Vermilion vs Pure White
Where Vermilion belongs to RAL Classic's range, Pure White is a Sherwin-Williams color. Hue-wise, Vermilion belongs to the pink-red family and Pure White to the beige-greige family. Pure White (LRV 84) reflects noticeably more light than Vermilion (LRV 16), a difference of 68 points that becomes especially apparent in rooms with limited natural light. With a ΔE of 82.8, the contrast is hard to miss. These aren't variations on a theme — they're two different answers to the same question. Below you'll find 1 real-room photo comparison where both colors appear side by side, plus 5 simulated room previews.
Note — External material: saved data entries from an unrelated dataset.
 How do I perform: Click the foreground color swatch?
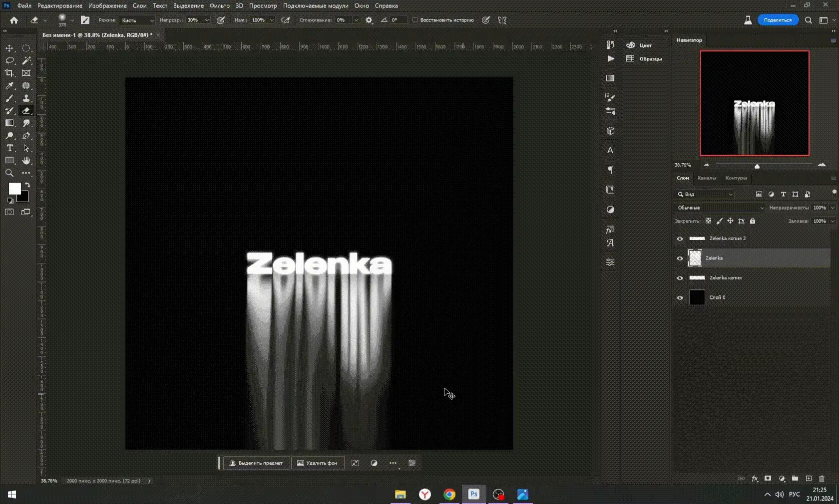click(x=14, y=189)
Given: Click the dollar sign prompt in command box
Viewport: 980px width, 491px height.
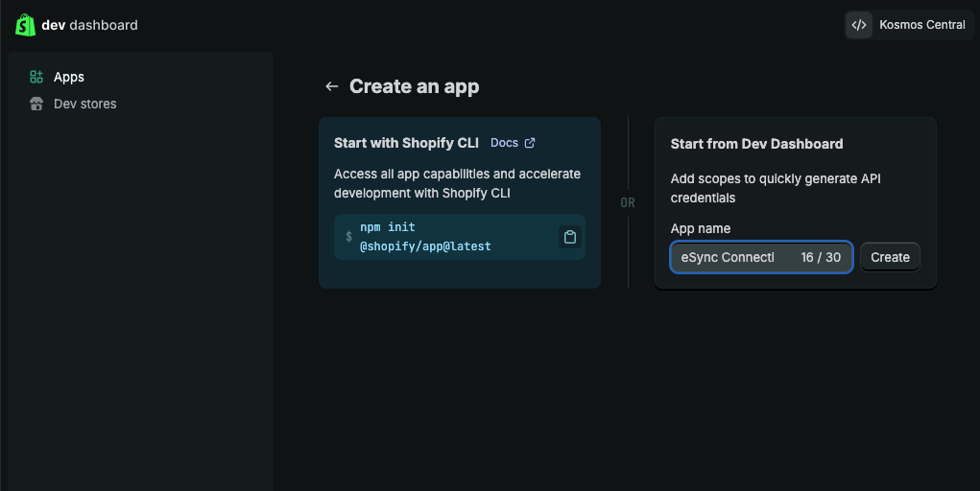Looking at the screenshot, I should click(348, 237).
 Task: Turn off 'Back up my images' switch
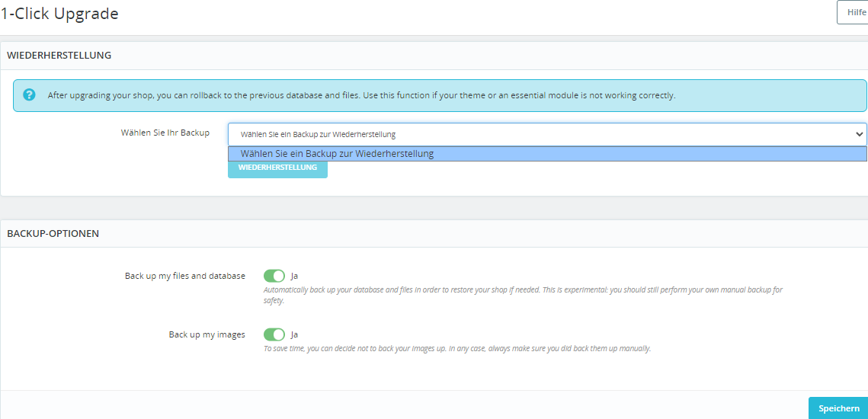pyautogui.click(x=274, y=334)
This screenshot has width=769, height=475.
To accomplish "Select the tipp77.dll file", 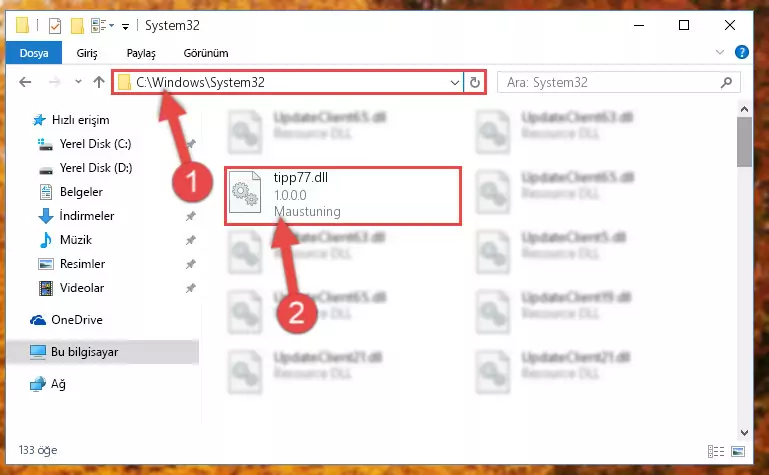I will (x=343, y=196).
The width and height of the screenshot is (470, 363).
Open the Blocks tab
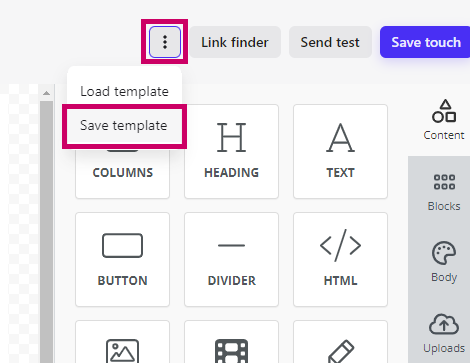[444, 192]
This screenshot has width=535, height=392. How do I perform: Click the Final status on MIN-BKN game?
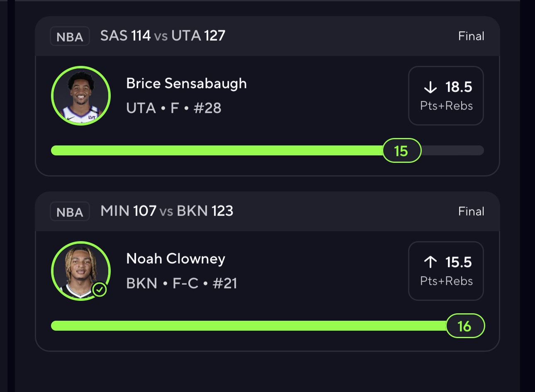pos(471,211)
Vermilion vs Pure White in Real Spaces
1 real room side by side. Seeing Vermilion and Pure White in actual rooms makes the difference concrete; browse the spaces below to get a feel for how each color lives on a wall.
House
Seen across an entire facade, subtle tonal differences become pronounced. What reads as nearly the same on a chip often reads as clearly different at scale. Pure White reflects noticeably more light off the walls, making the space read more open than Vermilion.
Color Details
Vermilion vs Pure White Simulated Comparison
5 simulated room previews — drag the slider on each to see Vermilion on one side and Pure White on the other.
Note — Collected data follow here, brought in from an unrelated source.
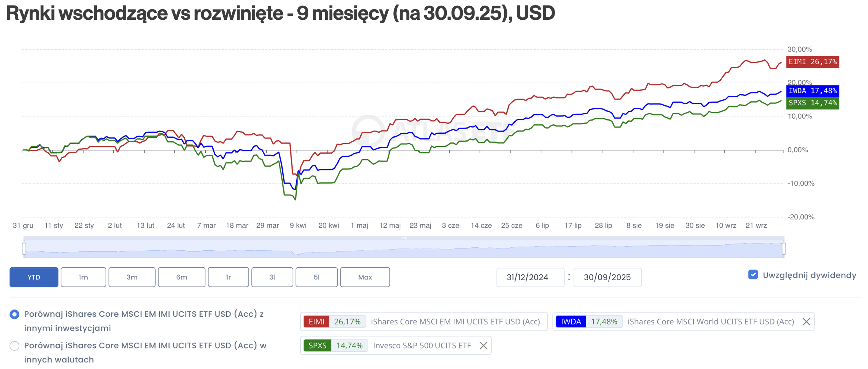Choose the 1m period button
The width and height of the screenshot is (868, 369).
point(83,277)
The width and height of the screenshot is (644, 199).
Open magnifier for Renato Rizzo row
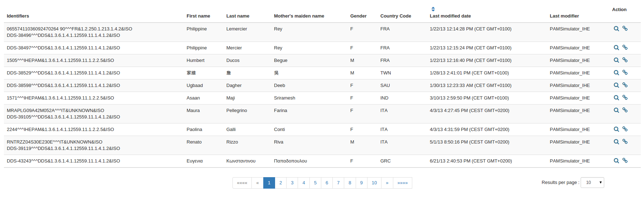tap(616, 142)
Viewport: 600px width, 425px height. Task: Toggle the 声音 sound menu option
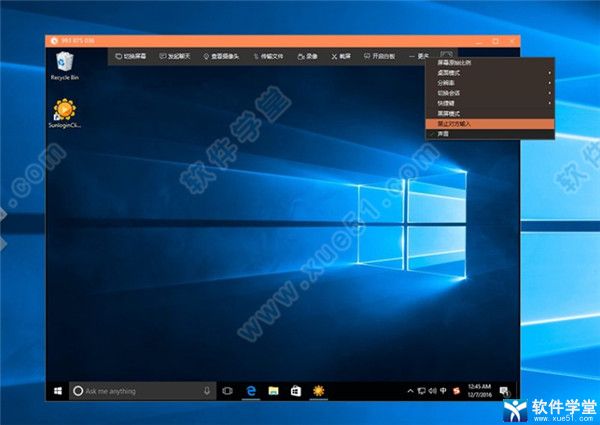tap(446, 133)
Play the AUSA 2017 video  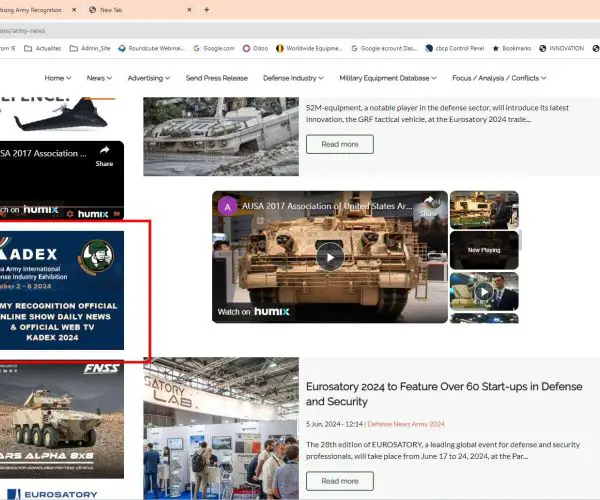click(x=329, y=257)
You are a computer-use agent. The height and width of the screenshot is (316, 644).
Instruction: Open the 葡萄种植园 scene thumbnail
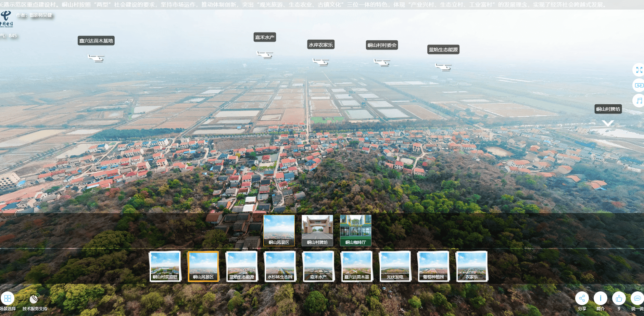433,266
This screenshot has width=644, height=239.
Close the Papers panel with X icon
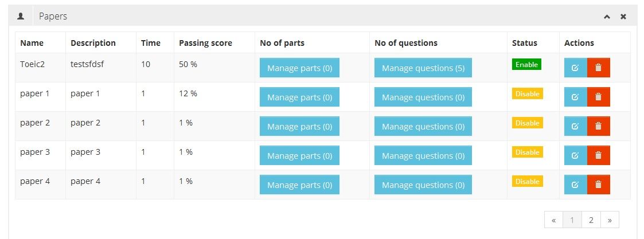pyautogui.click(x=623, y=17)
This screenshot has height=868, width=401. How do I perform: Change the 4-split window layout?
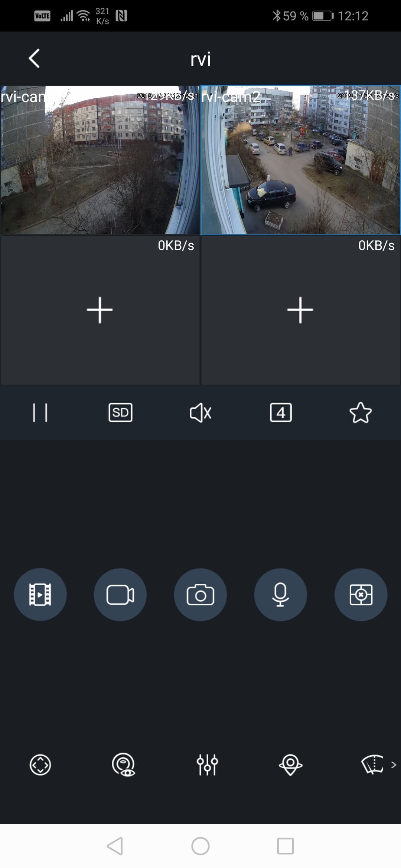[x=281, y=412]
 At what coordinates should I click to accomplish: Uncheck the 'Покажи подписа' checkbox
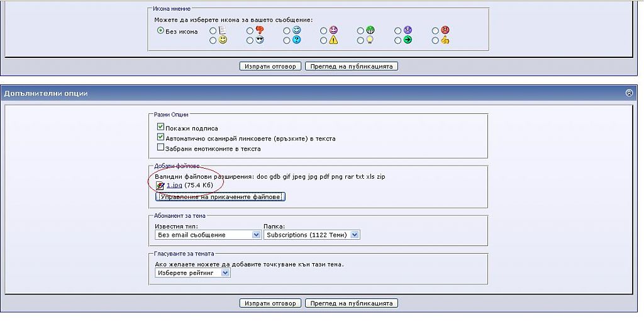coord(160,127)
Digital color is approximate. These simulations are generated from the manufacturer's hex values and overlaid on grayscale room photos — your screen's calibration, brightness, and viewing angle all affect how they render. Before committing to either color, test physical samples in your own space under the light you actually live with.
More Vermilion comparisons
See how Vermilion stacks up against other well-photographed colors across different brands and tones.